Retype the stretch of the listing from the line containing "Expand the power" through the line containing "will (2266, 339).", with both of those lines included.

————

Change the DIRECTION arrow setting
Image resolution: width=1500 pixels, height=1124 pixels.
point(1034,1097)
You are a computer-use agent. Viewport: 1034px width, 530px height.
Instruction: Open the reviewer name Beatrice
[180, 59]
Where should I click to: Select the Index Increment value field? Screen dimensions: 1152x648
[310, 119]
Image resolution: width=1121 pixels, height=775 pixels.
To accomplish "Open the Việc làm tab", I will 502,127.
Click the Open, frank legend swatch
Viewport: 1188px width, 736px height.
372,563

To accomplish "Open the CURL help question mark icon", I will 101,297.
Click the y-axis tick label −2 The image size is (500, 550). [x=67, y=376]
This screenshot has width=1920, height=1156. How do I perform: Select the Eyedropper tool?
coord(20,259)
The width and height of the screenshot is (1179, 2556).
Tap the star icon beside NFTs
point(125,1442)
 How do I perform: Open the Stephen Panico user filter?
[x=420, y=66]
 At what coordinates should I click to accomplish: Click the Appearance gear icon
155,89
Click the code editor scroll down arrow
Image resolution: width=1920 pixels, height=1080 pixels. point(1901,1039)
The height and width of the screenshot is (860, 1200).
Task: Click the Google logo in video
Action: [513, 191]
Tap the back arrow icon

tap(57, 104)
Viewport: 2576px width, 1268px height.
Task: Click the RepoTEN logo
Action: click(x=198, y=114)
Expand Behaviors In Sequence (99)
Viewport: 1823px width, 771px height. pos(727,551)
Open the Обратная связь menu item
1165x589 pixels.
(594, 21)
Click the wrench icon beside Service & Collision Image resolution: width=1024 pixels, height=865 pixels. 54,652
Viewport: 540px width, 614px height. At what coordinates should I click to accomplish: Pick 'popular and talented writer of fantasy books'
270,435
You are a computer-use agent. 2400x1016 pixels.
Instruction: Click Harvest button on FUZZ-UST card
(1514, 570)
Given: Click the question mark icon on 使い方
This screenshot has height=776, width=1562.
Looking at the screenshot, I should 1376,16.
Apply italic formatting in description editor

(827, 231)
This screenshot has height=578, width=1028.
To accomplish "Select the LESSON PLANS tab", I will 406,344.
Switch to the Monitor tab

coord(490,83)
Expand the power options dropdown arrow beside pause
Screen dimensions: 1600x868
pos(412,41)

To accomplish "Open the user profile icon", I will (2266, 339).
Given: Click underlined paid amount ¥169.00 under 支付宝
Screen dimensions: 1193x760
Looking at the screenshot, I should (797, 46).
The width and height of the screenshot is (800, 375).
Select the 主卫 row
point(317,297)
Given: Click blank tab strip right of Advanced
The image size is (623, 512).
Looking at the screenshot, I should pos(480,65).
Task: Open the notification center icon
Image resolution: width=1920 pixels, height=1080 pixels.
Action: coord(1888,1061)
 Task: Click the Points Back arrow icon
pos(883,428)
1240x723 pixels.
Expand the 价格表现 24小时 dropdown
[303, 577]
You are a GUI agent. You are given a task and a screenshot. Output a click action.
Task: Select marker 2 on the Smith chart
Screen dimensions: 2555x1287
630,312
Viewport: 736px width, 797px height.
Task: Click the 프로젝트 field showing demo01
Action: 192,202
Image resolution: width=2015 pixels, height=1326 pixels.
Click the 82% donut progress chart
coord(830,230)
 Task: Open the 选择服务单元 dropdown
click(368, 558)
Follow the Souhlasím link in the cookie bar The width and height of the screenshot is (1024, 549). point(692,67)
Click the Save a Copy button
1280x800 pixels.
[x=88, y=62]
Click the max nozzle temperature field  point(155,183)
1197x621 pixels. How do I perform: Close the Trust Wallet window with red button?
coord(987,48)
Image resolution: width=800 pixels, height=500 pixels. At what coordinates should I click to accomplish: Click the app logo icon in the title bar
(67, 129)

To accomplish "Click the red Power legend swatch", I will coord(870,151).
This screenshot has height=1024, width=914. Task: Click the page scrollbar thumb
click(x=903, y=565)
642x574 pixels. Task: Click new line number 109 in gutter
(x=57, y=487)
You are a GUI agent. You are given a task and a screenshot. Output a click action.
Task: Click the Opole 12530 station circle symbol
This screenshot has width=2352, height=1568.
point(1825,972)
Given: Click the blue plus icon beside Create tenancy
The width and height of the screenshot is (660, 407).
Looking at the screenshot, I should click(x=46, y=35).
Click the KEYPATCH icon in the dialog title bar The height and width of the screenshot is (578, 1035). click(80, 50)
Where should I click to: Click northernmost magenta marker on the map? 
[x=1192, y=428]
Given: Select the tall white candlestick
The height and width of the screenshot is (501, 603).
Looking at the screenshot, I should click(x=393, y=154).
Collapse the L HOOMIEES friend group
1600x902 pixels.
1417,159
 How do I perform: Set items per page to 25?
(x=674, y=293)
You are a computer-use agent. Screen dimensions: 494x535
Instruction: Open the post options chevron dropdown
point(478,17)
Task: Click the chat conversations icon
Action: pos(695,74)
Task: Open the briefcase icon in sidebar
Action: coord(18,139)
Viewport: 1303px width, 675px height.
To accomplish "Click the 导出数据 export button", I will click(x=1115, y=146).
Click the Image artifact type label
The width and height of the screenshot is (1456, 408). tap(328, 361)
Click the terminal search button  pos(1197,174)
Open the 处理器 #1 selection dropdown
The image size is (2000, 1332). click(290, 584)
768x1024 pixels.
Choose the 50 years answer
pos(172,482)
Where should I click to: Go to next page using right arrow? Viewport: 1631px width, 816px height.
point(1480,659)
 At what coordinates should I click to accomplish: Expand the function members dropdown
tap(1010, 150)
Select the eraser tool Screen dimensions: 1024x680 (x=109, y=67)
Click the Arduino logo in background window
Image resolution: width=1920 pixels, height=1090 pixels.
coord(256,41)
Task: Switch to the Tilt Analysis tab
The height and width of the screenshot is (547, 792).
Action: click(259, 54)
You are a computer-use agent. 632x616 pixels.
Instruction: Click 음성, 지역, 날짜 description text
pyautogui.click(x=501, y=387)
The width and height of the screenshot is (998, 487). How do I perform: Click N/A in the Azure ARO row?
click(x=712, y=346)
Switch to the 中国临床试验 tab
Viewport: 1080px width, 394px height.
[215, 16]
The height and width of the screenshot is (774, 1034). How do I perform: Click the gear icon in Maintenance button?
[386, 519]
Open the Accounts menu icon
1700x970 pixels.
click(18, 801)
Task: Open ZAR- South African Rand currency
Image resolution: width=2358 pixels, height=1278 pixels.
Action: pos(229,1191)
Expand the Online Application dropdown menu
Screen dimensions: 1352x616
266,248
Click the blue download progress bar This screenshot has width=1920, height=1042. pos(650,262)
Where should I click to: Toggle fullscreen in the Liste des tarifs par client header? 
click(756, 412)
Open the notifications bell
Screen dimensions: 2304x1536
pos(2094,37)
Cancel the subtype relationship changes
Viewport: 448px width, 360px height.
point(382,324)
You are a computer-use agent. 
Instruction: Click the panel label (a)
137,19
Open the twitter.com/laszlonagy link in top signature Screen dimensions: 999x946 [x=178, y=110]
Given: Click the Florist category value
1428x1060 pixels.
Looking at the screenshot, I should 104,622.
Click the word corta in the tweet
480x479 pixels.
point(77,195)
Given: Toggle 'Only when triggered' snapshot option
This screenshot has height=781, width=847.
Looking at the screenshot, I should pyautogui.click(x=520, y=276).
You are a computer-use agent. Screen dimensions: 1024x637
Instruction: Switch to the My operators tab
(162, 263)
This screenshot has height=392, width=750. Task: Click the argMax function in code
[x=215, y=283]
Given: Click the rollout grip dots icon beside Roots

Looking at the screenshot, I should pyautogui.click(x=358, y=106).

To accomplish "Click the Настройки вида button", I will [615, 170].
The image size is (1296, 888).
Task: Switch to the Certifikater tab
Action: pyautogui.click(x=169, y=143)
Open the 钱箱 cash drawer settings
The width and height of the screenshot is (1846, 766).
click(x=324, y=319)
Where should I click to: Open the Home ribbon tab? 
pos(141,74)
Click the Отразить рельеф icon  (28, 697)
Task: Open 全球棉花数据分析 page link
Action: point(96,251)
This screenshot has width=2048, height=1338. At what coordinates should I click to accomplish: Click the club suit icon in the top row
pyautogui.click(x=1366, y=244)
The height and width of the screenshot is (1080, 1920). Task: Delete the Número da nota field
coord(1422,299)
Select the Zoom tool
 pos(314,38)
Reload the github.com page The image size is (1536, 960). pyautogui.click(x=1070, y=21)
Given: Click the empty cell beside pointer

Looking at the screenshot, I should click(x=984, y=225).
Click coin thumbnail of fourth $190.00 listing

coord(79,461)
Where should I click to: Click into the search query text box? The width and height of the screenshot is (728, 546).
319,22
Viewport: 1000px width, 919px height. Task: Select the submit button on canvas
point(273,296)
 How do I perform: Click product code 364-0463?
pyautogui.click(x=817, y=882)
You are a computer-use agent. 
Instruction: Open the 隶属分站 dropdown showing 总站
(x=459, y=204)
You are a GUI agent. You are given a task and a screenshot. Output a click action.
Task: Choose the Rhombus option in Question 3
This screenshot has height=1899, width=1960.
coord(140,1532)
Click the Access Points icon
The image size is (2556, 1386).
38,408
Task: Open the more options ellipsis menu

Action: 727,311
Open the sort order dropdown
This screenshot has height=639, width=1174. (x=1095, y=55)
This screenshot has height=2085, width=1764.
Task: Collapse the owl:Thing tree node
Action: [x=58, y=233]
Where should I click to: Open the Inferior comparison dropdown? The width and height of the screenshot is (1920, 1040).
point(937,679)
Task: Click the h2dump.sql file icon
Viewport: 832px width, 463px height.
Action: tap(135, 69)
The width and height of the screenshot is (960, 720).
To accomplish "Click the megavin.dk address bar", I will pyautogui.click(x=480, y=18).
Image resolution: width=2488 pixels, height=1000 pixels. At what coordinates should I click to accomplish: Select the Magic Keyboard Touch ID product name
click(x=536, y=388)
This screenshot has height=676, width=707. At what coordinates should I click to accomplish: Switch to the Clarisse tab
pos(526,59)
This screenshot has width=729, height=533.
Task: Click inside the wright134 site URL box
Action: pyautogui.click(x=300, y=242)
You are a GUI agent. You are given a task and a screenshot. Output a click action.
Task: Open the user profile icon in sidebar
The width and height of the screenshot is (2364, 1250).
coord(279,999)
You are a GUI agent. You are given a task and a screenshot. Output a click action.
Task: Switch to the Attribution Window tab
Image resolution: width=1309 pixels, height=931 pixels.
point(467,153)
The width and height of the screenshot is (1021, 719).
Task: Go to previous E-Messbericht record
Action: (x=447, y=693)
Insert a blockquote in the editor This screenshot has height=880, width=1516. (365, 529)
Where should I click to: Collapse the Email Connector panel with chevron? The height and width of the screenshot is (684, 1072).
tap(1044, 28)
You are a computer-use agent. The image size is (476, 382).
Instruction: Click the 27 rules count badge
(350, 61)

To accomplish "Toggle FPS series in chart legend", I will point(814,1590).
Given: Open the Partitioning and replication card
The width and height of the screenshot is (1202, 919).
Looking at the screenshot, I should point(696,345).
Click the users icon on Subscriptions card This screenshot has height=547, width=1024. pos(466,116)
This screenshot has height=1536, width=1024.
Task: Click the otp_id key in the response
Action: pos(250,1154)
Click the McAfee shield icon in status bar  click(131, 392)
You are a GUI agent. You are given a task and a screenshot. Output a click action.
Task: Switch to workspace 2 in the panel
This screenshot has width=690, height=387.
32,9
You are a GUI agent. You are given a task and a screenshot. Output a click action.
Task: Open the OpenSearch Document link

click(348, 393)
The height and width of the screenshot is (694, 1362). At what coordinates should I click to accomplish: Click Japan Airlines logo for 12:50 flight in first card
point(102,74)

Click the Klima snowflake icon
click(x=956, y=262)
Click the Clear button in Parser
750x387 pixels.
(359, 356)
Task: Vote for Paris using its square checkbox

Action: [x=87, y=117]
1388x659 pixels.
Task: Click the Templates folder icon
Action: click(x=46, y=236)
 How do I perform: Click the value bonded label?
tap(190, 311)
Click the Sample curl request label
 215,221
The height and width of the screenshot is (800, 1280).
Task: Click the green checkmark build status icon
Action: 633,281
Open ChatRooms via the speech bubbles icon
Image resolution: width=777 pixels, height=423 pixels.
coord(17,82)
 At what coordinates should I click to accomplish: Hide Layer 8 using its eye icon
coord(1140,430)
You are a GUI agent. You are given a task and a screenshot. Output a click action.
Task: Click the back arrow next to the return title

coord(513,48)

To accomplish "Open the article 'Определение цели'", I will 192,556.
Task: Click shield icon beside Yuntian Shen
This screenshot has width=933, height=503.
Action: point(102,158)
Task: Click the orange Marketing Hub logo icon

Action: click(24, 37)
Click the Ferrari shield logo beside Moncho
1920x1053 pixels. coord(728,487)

————

**FULL SOLUTION:**
Expand the power options dropdown arrow beside pause
Screen dimensions: 1600x868
pos(412,41)

To accomplish "Open the user profile icon", I will (2266, 339).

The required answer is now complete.